====== Document segment ======

Field of Science

Friday Fabulous Flower - a species tulip



Finally had a break in the cold, dreary weather.  Now things held back are flowering at a pace TPP cannot keep up with.  This particular tulip burst into flower with the first dose of sun and warmth.  It's a species tulip, not some horticultural variety or hybrid.  As best TPP can determine this is Tulipa urumiensis, probably native to Turkey or Iran, an area of high diversity in this genus.  The uncertainty arises when you buy packs of mixed species for fun.  This particular species naturalizes pretty easily and its quite attractive, a bright, cheerful, somewhat fragrant, reminder of spring, in the middle east.  The only downside is that the flowers only open when the sun is shining on them.  

Monday, Monday

It would have to be a Monday.  It snowed last night about an inch; not enough to bury or hide the blue lawn completely.  And of course it's still cold.  The whole thing is pretty depressing.  Still have lots of leaves to remove from beds and the bases of shrubs and perennials, but don't want to uncover the new shoots too soon.  The delayed spring results in forced inactivity, and that is also sort of depressing.  A series of emails about kapok reminded TPP of the tropics, and how different it is in tropical places & a certain longing for the tropics looms up, and you want to go.  Fortunately this snow is almost gone already, and a 70 high is predicted in just a few days.  Or is it just a setup for another weather disappointment?   No choice but to wait & see.

====== Data ======

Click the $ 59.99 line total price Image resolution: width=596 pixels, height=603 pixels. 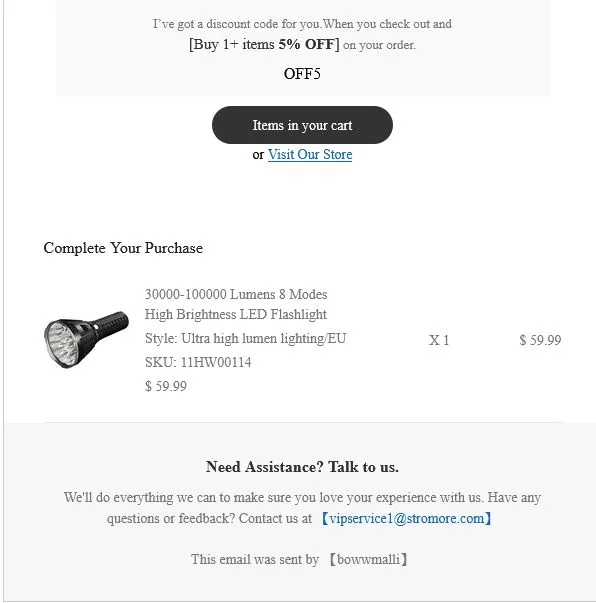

======

### What to work on
Write out the garden blog passage starting at "Finally had a" and ending at "shining on them.", and swap "cheerful" for "joyful".

### The answer
Finally had a break in the cold, dreary weather.  Now things held back are flowering at a pace TPP cannot keep up with.  This particular tulip burst into flower with the first dose of sun and warmth.  It's a species tulip, not some horticultural variety or hybrid.  As best TPP can determine this is Tulipa urumiensis, probably native to Turkey or Iran, an area of high diversity in this genus.  The uncertainty arises when you buy packs of mixed species for fun.  This particular species naturalizes pretty easily and its quite attractive, a bright, joyful, somewhat fragrant, reminder of spring, in the middle east.  The only downside is that the flowers only open when the sun is shining on them.